Collected data entries
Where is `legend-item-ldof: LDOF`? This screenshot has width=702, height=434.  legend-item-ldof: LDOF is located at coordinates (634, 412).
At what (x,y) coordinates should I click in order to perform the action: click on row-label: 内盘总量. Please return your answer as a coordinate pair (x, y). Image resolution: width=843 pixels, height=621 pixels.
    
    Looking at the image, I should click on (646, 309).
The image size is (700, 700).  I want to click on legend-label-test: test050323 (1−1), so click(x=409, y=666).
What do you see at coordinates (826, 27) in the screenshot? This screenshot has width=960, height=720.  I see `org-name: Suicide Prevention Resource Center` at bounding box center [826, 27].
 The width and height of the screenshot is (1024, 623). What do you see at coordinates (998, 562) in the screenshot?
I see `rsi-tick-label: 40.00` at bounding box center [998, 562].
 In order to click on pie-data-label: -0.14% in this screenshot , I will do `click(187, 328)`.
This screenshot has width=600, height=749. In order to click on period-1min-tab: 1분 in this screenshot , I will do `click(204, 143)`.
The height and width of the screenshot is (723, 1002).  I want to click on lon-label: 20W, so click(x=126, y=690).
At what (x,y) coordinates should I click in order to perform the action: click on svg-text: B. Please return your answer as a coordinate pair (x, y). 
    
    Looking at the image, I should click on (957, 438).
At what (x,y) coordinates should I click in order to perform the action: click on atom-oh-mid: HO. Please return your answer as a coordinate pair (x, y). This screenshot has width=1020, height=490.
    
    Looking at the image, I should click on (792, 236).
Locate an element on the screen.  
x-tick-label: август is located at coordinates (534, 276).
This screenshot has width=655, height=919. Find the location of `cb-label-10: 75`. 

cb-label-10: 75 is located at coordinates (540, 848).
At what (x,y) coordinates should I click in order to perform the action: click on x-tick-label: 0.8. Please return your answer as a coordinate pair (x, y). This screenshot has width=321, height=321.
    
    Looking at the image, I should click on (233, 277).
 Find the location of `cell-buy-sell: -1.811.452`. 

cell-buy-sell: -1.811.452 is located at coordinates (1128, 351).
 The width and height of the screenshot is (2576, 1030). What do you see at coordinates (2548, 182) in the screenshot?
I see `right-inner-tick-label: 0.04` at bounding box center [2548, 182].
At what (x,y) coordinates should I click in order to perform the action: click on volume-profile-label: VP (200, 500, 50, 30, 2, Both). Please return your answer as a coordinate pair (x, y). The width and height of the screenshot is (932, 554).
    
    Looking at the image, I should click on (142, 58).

Exercise.
Format the listing from the line with "In order to click on pie-data-label: -0.14%" up to and including the line with "This screenshot has width=600, height=749." as a Markdown table with the columns Number and Record line. Give each line its own numbered row and omit any blank lines.

Answer for the task.
| Number | Record line |
|---|---|
| 1 |  In order to click on pie-data-label: -0.14% in this screenshot , I will do `click(187, 328)`. |
| 2 | This screenshot has width=600, height=749. In order to click on period-1min-tab: 1분 in this screenshot , I will do `click(204, 143)`. |